- [Page]:
BEGIN
Crystal Reports 2011 – Design Concepts

This blog describes the basic concepts of report design in Crystal Reports and helps you to decide what information you want to include in your report.

The report design canvas is the area where you design the structure of your report. You can place various elements on the canvas including data objects, charts, and text elements. Two views are available for laying out the information and previewing it. One view shows the structure only (“Structure” mode) and the other view is a page that includes data (“Page” mode).

Content of the report
Before you start deciding your report design, you should outline the information you want the report to provide.

Define report purpose

A good starting place in the development of a report is to write out the purpose of the report in a sentence or two. The purpose statement helps you focus on your primary needs, and it gives the report both a starting point and a goal.

For example, the purpose of the report is to show sales activity for every day / week/ monthly.

Defining the purpose of the report before you start is a critical step in the overall process.

Determine the Report Layout

First write report tittle and include print date, information on who prepared the report, a block of text to describe the purpose of the report, the range of data covered, or something similar. The information can come from a variety of sources, depending on the kind of information you plan to use.

Identify the Data

Find out the type of database you are reporting from and check out whether you will be using a data file, SQL/ODBC, or another data source for your crystal reports.

The body should contain all the data needed to fulfill the statement of purpose you wrote for the report. It should also contain all of the data needed by the various users that you have identified. Crystal Reports allows you to combine data from different databases when you create reports, so you have a great deal of flexibility in your work.

Some report information can be drawn directly from data fields (sales information, for example); other information will have to be calculated based on data field values (for example, sales commission, based on the relationship of sales to quota). In your planning, it can be helpful to segregate or flag data that needs to be calculated from that which can be used directly.
END
- [Information provided]:
BEGIN
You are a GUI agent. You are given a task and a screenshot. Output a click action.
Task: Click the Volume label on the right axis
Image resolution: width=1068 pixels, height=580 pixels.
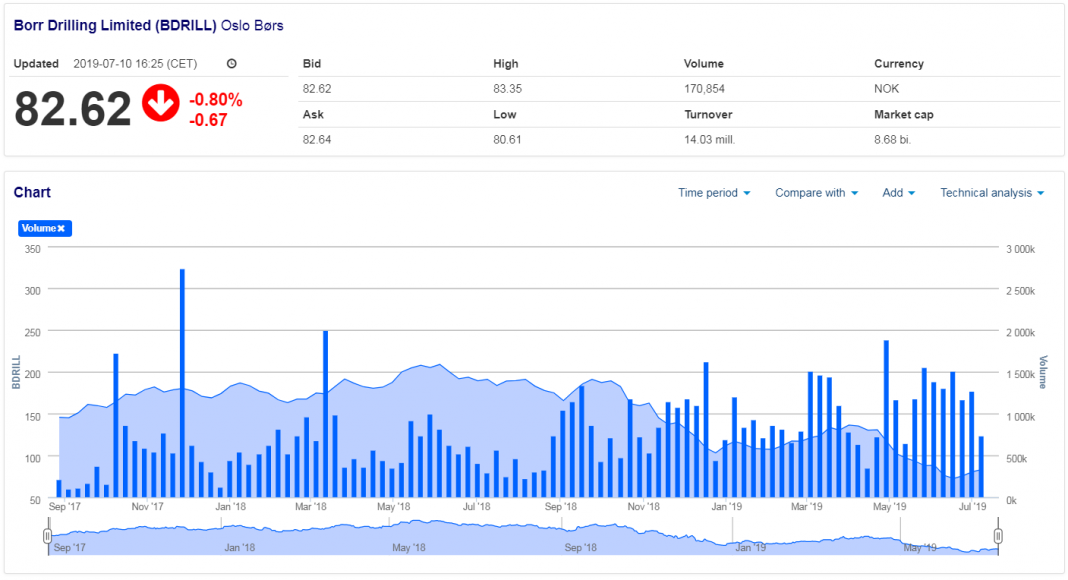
END
- [Directive]:
Pick up the Crystal Reports design concepts article after its final sentence and keep writing it.

- [Answer below]:
You should take the time to get to know the data type for data fields that will be used in your calculations. Since formula functions and operators work with specific kinds of data, it is important to recognize the data type you are working with, before you start any calculations. For example, some functions require numeric data, while others work with only string fields.

Manipulate the Report Data

There are several ways to manipulate data when you design a report. Below are some options you may want to consider while manipulating the report data in required form.

Grouping Data – Crystal report provides several options to Group your data. For example, you can group your report data by Customer/ by date / by hierarchy, etc.

Sorting the data – Crystal reports gives you sorting options and you can sort your data whatever the way want.

Selecting specific Record – Crystal Reports gives you the opportunity to base a report on all records in a given database, or on a limited set of records from the database. Crystal Reports can be used to select records based on simple date ranges or comparisons, or to create complex formulas to identify the records to be included. Take a few minutes to determine the records needed for the report and list the criteria to be used for selecting those records. For example,
• Records only for a specific group of customers.
• Records for a specific range of account numbers out of the total number of records in the database.
• Values from only those records that fall within a particular date range.

Aggregation – Crystal Reports allows you to do total, average, count, or determine the maximum or minimum value included in all the values in any column on the report, and it also allows the grand total (or the grand total average, grand total count, and so on) to be placed at the bottom of the selected column.

Alert / Flag – You may want to call attention to some data by flagging it on the report. For example, non-moving inventory items are often flagged on inventory reports so they can be given special attention. You might want to flag each item that has shown no activity during the last month, during the last three months, or during some other defined period. To flag information, identify it and any conditions that will trigger the flagging.

Format – Crystal Reports gives you the opportunity to underline report elements, and change the font type, size, or color used for specific report items. It allows you to put borders around items and to draw lines and boxes (to break the report into sections), set off headings, and so on. All of these formatting tools can be used to highlight key data on a report.

Define Printing Area Characteristics – Each report area has its own printing characteristics. It is important to understand these characteristics because they affect when and how often different report objects get printed.

Order of Print Area in report – Areas print in the order they appear on the Design tab (top to bottom). If there is more than one section in an area, the sections print in the order they appear. For example, if you have three Report Header sections, all three of those sections will print, in order, before the section(s) in the Page Header area begin to print.

Report Objects Print Frequency – The way objects print will determine how you design your report. This will help you to decide where to place charts, Cross-Tabs, and formulas to get specific results.

Report Header – Objects placed in the Report Header area print once, at the beginning of the report.
• Charts and Cross-Tabs placed in this area contain data for the entire report.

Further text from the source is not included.